El cambio ocurre en un contexto donde Puebla enfrenta retos crecientes en materia hídrica, como la presión sobre mantos acuíferos, el crecimiento urbano, la variabilidad climática y la necesidad de mejorar la infraestructura para garantizar el acceso al agua en el corto y mediano plazo.
Un enfoque integral para el agua
La coordinación del Plan Hídrico implica articular acciones interinstitucionales que van más allá de la protección ambiental, abarcando temas de abastecimiento, saneamiento, infraestructura, prevención de riesgos y uso responsable del recurso.
Especialistas señalan que concentrar esfuerzos en una figura dedicada exclusivamente al tema hídrico permite dar continuidad a proyectos, mejorar la planeación y fortalecer la toma de decisiones en uno de los asuntos más sensibles para el desarrollo del estado.
Desde el ámbito gubernamental, se ha destacado que el Plan Hídrico busca ordenar y priorizar acciones, así como establecer mecanismos de coordinación con municipios, organismos operadores y dependencias estatales y federales.
Retos hídricos en Puebla
Puebla enfrenta desafíos como:
- Sobreexplotación de acuíferos
- Infraestructura con rezagos en algunas regiones
- Pérdidas por fugas en redes de distribución
- Crecimiento urbano acelerado
- Impactos del cambio climático en lluvias y disponibilidad de agua
Ante este panorama, el Plan Hídrico se perfila como una herramienta clave de planeación, orientada a garantizar la seguridad hídrica y el uso sustentable del recurso.
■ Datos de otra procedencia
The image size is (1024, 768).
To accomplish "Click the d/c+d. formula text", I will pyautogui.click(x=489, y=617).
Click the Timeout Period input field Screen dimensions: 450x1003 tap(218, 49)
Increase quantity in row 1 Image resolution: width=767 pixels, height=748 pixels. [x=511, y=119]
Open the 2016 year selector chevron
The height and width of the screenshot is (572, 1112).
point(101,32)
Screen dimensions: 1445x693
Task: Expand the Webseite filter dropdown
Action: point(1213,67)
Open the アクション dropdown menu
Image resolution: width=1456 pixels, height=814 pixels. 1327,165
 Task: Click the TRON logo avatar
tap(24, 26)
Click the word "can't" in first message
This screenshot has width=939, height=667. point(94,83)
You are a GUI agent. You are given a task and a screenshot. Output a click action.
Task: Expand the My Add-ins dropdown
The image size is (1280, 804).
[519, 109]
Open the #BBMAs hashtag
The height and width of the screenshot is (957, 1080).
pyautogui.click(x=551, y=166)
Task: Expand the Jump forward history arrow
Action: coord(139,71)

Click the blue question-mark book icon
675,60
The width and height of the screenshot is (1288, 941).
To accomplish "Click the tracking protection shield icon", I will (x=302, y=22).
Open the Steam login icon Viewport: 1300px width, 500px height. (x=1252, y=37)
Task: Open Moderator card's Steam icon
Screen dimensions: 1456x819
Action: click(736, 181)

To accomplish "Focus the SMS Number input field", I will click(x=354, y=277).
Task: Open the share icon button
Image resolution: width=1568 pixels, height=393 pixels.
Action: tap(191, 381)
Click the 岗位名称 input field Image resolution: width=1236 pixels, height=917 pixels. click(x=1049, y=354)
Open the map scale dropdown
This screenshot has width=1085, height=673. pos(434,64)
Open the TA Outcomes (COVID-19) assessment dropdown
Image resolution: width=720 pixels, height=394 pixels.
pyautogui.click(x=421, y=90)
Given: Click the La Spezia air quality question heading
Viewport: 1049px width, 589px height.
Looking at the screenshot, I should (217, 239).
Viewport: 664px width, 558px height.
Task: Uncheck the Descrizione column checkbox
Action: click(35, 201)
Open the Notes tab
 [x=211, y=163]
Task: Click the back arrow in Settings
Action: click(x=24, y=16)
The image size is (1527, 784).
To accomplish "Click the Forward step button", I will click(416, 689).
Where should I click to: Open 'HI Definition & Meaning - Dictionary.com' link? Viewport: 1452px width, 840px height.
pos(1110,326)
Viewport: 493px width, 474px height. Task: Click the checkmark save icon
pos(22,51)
Continuidad y especialización
Analistas consideran que el relevo en Medio Ambiente y la nueva responsabilidad de Bañuelos apuntan a una especialización de funciones, donde la agenda ambiental y la hídrica, aunque relacionadas, requieren atención diferenciada y enfoques técnicos específicos.
El movimiento también refleja la intención de fortalecer proyectos prioritarios, colocando al agua como un eje transversal del desarrollo social, económico y ambiental del estado.
Expectativas ciudadanas
Desde la perspectiva ciudadana, el nombramiento genera expectativas en torno a mejoras en el servicio, mayor transparencia en proyectos de infraestructura y acciones concretas para enfrentar la escasez en algunas zonas.
Organizaciones ambientales y especialistas han insistido en que el éxito del Plan Hídrico dependerá de la planeación a largo plazo, la inversión sostenida y la participación de la sociedad en el cuidado del recurso.
Un tema prioritario para el futuro
El agua se ha convertido en uno de los principales desafíos de política pública en Puebla y en el país. Por ello, la coordinación del Plan Hídrico adquiere relevancia estratégica, al definir cómo se gestionará un recurso esencial para la vida y el desarrollo.
Con la llegada de Rebeca Bañuelos a esta nueva responsabilidad, el gobierno estatal busca dar mayor peso institucional al tema hídrico, avanzar en soluciones estructurales y sentar bases para una gestión más eficiente y sustentable del agua en Puebla.